Continuous Monitoring of Osaka Reveals Methane Sources 'Vastly Underestimated' in City Inventories

Methane is, by atmospheric effect, a far more potent greenhouse gas than carbon dioxide over the near term - roughly 80 times more powerful over a 20-year window. Climate policy has focused heavily on large industrial sources: chemical plants, natural gas infrastructure, livestock operations. These are tractable targets. They are visible, registered, and in many jurisdictions subject to regulation and mandatory reporting. But a study from Osaka Metropolitan University suggests that in the dense urban fabric of a major Japanese city, the sources that go uncounted may collectively matter more than the ones being tracked.

A different kind of measurement campaign

Most emissions inventories rely on spot measurements at specific facilities, or on activity-based calculations that estimate emissions from known processes. Associate Professor Masahito Ueyama and an international team took a different approach. They installed sensors on a tall tower for continuous high-altitude readings of methane and ethane concentrations across the Osaka metropolitan area, while also conducting ground-level measurements from a bicycle-mounted sensor that could weave through streets and neighborhoods.

The key difference from standard monitoring is continuity. Rather than periodic checks at specific locations, the measurements integrated emissions across the city center over time, capturing the aggregate signal from all sources - large and small - contributing to the urban atmosphere. Ethane was measured alongside methane because it serves as a chemical tracer for fossil fuel origin: natural gas contains ethane, while biological processes produce methane without it. This ratio allows researchers to separate leakage from city gas infrastructure from biologically generated methane.

What the data showed

When Ueyama's team compared their measurements with government emissions inventories for the Osaka area, they found large discrepancies. Methane concentrations were substantially higher than the inventories predicted. The pattern of when and where emissions appeared was also informative.

Emissions were higher on weekdays than weekends, and they followed a clear day-night cycle. Both patterns point to human activity rather than natural processes. The presence of ethane confirmed that fossil fuel leakage - from city gas pipes serving commercial buildings and residences - contributed significantly to the unaccounted total. Restaurants, commercial facilities, and private homes were identified as categories of small, dispersed emitters that existing monitoring largely misses.

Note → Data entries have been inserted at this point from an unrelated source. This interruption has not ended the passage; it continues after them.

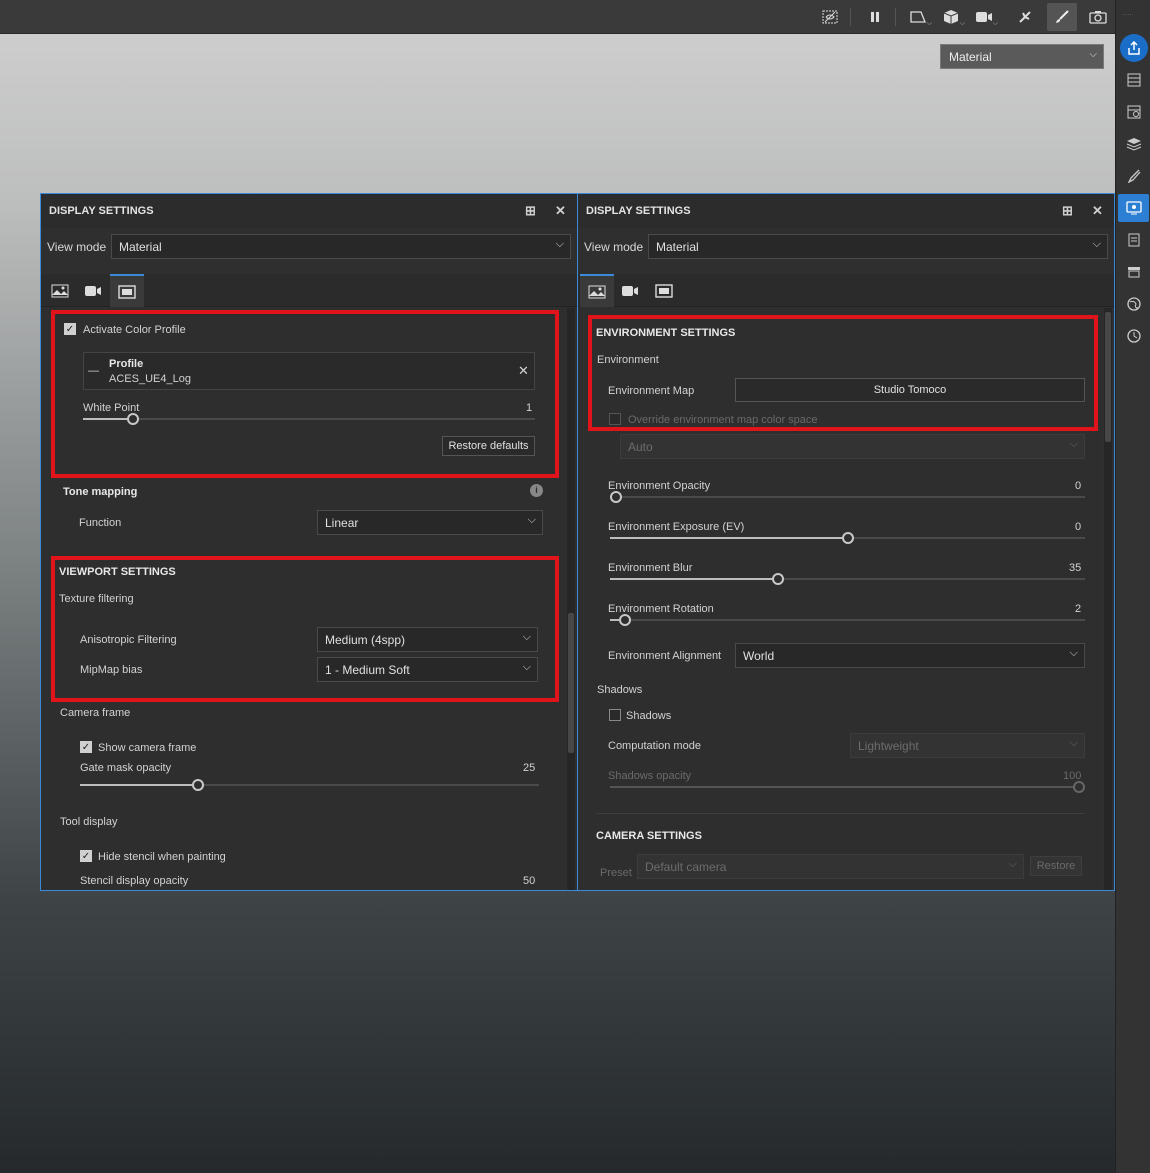  I want to click on view-mode-row: View mode Material ⌵, so click(846, 246).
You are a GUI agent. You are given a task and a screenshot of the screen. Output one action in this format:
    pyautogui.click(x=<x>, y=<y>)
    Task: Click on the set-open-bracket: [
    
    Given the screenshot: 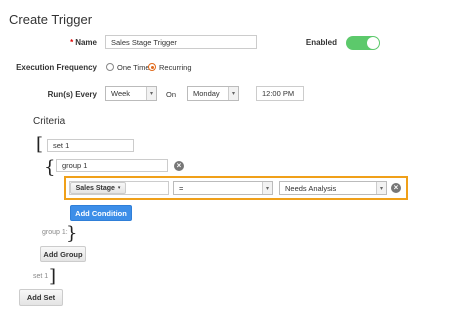 What is the action you would take?
    pyautogui.click(x=40, y=144)
    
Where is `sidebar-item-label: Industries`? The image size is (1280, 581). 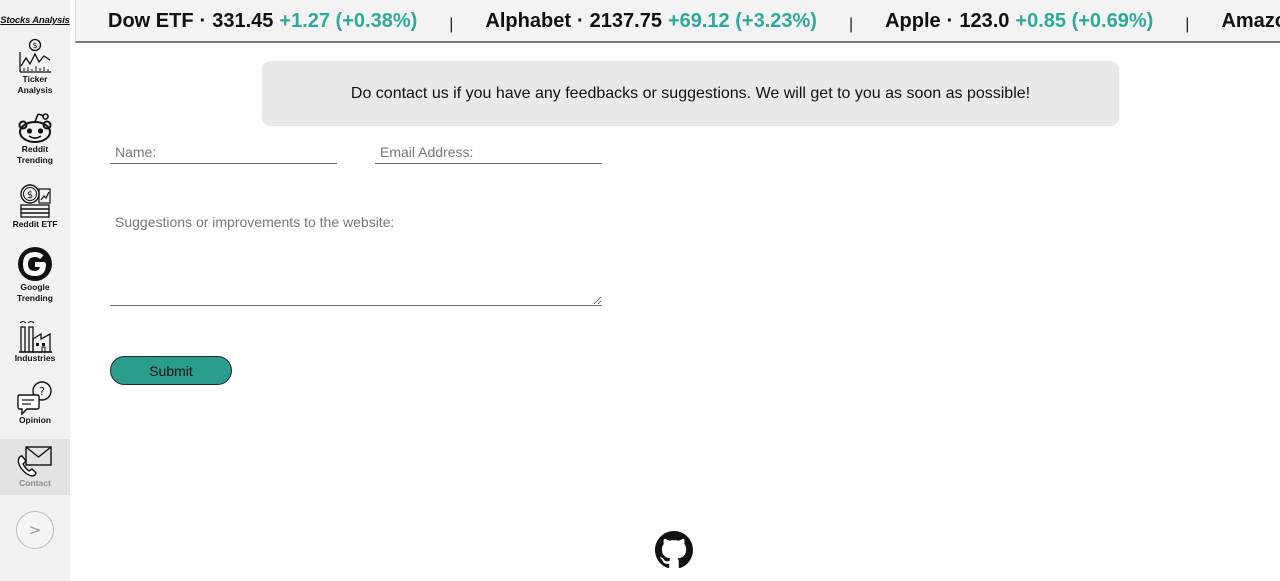 sidebar-item-label: Industries is located at coordinates (35, 358).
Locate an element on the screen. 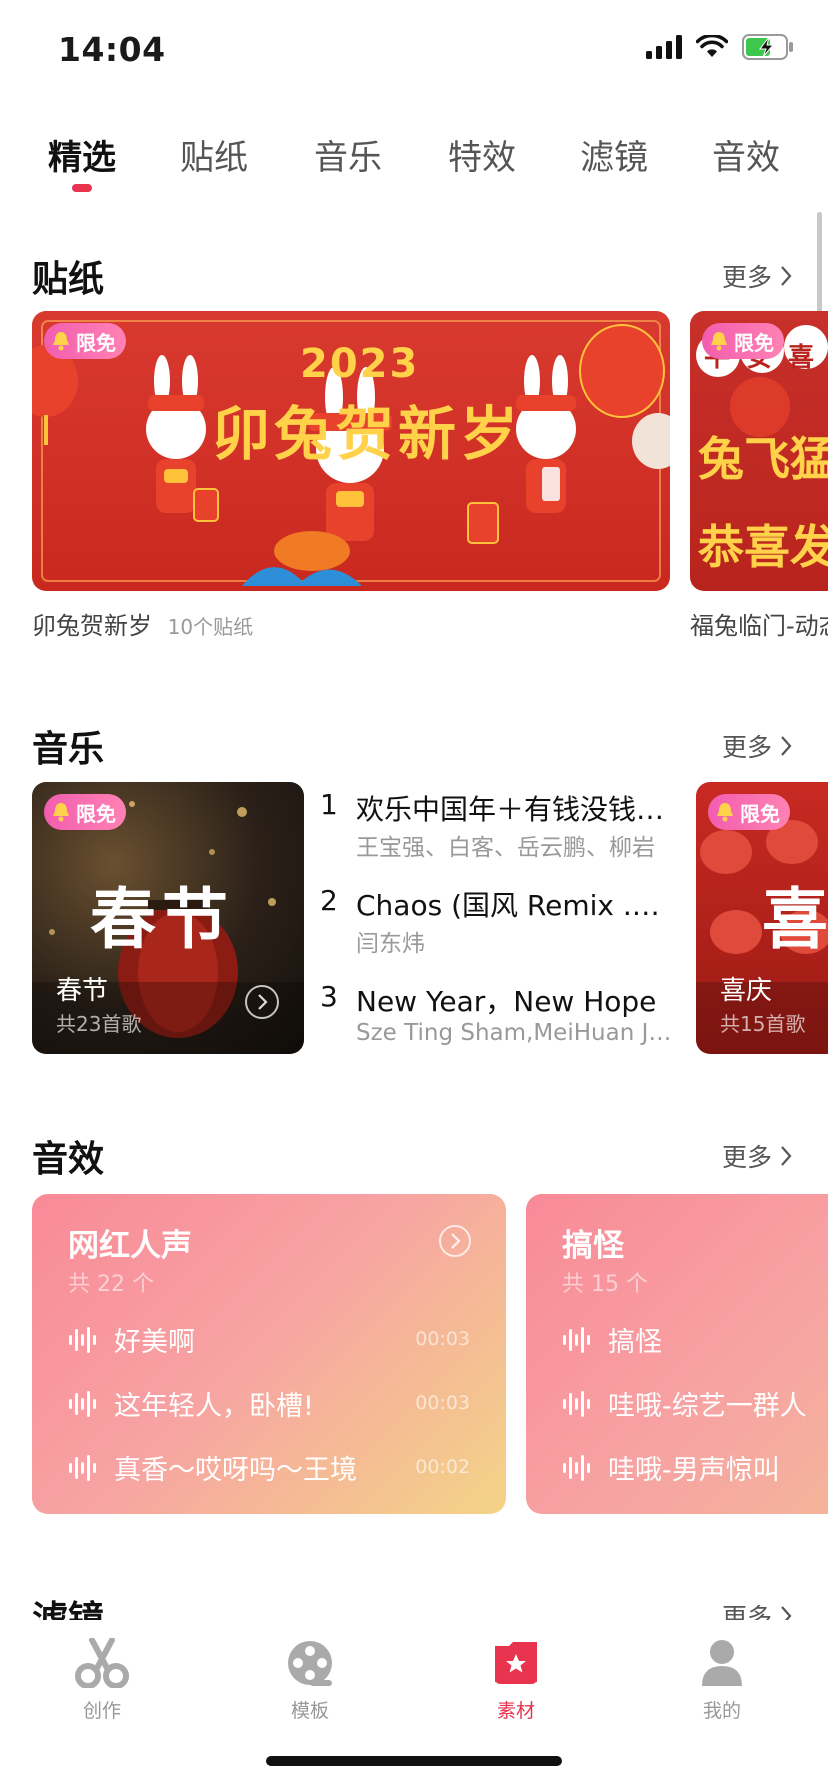  tab-sound-effects: 音效 is located at coordinates (746, 154).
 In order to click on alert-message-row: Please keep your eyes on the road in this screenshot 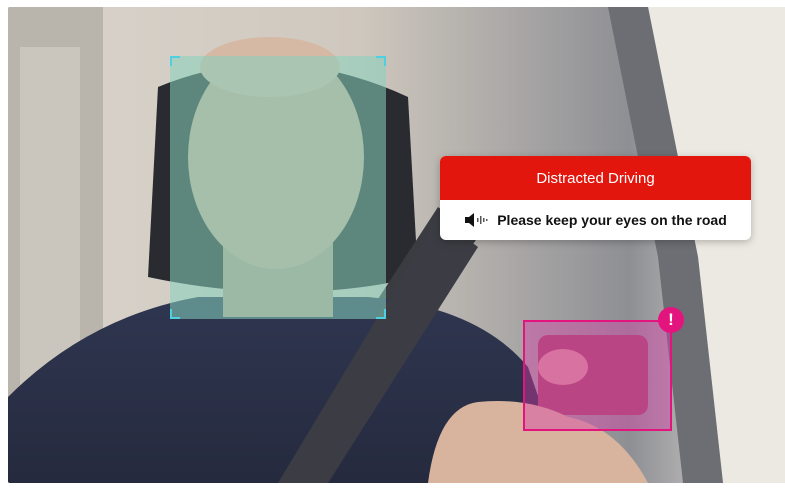, I will do `click(596, 220)`.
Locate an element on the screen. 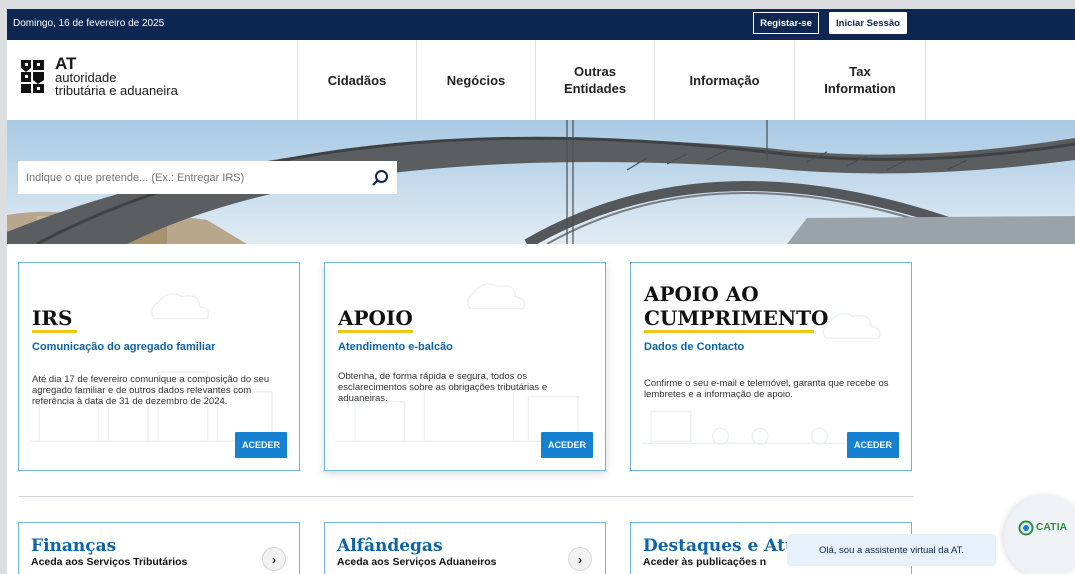 The height and width of the screenshot is (574, 1075). at-emblem-icon is located at coordinates (32, 76).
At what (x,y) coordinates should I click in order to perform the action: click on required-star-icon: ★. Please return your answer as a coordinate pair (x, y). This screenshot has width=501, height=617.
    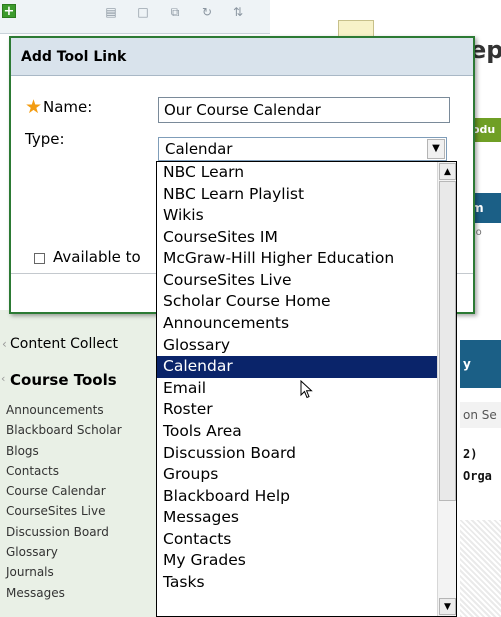
    Looking at the image, I should click on (34, 107).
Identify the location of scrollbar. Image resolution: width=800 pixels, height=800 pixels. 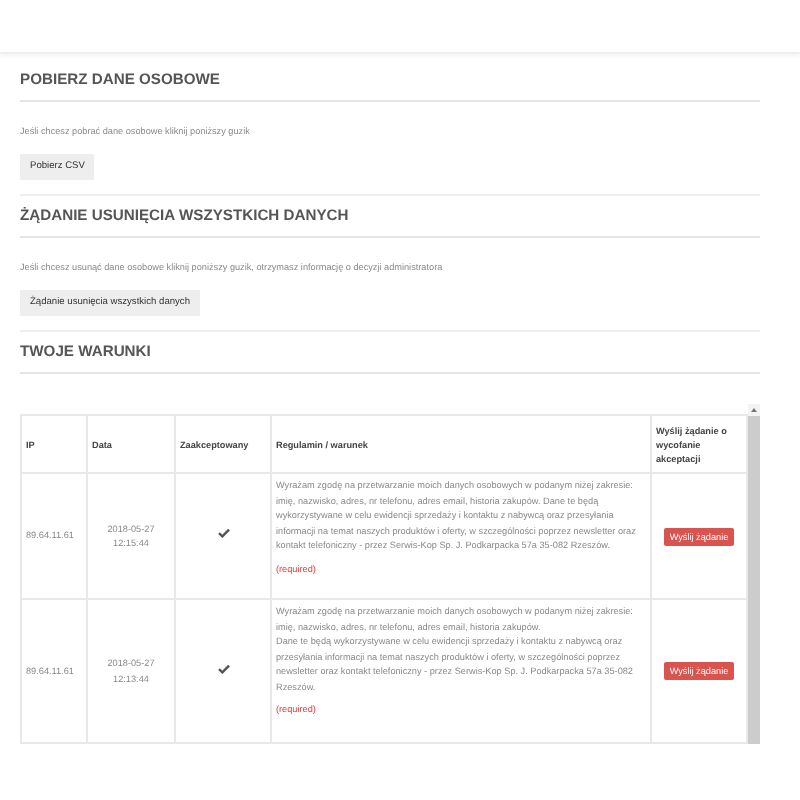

Biological methane sources were also underestimated. The culprits here appear to be small but widespread: sewage manholes releasing methane from decomposing organic matter, and fermentation processes associated with traditional Japanese foods such as miso, soy sauce, and various pickled products that are produced throughout the urban area.

The challenge of counting the uncountable

Large industrial emitters are registered. They have permits, they submit reports, and they can in principle be audited. The tens of thousands of restaurants, the residential gas connections, and the kilometers of aging sewer infrastructure scattered across a metropolitan area like Osaka do not submit emissions reports. They exist below the threshold of conventional monitoring systems, not because they emit nothing but because the cost and complexity of tracking them individually is prohibitive.

The integrated measurement approach the Osaka team used sidesteps this problem by measuring the cumulative atmospheric signal of all sources rather than trying to account for each one. "By clarifying the existence of methane emissions originating from city gas that had previously been overlooked, our research is expected to aid in identifying these unaccounted emission sources within urban areas," Professor Ueyama said.

The ethane-methane ratio analysis adds an additional tool. By distinguishing fossil fuel leakage from biological emissions in real time, the method can potentially track whether infrastructure repairs or policy changes targeting gas distribution networks are actually reducing leakage - something activity-based inventories cannot do with the same temporal resolution.

Policy implications and technical limitations

The study was conducted in one city. Osaka's mix of residential density, food culture, and aging infrastructure may not generalize directly to other urban environments. Cities in different countries, with different building stock ages, different gas distribution systems, and different food production patterns, would need their own campaigns to characterize local emission profiles.

Ueyama and his colleagues are calling for their technique to be expanded to other cities and used as a standard method for urban methane management. The approach - continuous integrated atmospheric measurement paired with chemical fingerprinting - requires specialized equipment and trained personnel, but the cost of that investment may compare favorably against the alternative: systematically undercounting a significant portion of urban greenhouse gas emissions.

The findings were published in Environmental Science and Technology.